• _WHAT IS NEEDED_:
Each line with the string "computer" is to be copied from the records below.

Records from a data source
-=-=-=-=-

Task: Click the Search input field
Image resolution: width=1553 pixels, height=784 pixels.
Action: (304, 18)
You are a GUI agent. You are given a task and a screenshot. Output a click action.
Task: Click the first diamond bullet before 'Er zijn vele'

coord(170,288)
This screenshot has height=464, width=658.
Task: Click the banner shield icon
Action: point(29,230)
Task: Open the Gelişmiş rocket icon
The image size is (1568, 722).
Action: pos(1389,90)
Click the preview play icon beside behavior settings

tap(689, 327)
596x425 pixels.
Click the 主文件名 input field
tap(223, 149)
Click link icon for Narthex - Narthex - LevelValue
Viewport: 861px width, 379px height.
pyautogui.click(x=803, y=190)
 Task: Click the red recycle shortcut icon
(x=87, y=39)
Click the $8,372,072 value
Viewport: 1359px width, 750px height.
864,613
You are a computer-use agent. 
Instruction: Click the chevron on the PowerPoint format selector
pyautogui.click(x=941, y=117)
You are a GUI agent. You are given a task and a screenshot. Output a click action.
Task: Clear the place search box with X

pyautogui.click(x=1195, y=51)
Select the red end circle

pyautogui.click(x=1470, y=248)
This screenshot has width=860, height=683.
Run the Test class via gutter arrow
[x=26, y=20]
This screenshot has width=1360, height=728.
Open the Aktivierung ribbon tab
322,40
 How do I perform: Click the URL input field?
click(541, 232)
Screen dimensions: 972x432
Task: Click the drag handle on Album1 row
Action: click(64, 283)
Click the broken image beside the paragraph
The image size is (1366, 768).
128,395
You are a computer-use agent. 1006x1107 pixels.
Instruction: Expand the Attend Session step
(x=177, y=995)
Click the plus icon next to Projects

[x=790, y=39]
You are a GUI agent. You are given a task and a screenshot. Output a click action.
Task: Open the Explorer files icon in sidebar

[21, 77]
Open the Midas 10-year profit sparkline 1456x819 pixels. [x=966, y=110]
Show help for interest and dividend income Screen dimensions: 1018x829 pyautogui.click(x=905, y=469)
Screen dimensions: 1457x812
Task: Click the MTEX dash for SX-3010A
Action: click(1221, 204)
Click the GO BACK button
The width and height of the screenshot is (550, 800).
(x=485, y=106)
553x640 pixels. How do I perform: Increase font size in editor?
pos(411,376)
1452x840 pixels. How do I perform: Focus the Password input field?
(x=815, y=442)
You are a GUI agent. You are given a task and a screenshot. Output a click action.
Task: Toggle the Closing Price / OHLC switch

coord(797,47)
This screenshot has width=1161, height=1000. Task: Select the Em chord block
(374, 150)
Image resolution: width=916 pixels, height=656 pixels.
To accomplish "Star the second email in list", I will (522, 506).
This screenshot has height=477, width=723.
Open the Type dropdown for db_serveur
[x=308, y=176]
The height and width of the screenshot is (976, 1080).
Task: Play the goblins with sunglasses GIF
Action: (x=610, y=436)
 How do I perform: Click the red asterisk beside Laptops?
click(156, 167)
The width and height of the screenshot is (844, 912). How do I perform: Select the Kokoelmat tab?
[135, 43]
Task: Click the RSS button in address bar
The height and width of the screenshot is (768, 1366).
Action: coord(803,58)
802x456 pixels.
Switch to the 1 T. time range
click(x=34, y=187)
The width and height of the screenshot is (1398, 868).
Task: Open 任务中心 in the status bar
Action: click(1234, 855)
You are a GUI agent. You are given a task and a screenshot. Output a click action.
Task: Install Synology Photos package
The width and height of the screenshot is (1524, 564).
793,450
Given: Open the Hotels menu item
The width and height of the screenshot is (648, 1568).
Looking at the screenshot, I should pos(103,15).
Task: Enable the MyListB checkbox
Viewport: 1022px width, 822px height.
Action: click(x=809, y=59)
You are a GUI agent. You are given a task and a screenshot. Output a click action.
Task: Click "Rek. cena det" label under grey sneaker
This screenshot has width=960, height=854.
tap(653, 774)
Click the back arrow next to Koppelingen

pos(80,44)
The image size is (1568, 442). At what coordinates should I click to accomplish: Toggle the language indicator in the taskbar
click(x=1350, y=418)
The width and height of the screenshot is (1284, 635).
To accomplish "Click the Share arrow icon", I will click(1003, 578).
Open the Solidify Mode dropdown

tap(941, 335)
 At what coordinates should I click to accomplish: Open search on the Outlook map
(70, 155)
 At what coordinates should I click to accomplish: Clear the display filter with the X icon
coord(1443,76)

-=-=-=-=-

• _RESPONSE AREA_:
You are a computer-use agent. 
You are a computer-use agent. 1006x1107 pixels.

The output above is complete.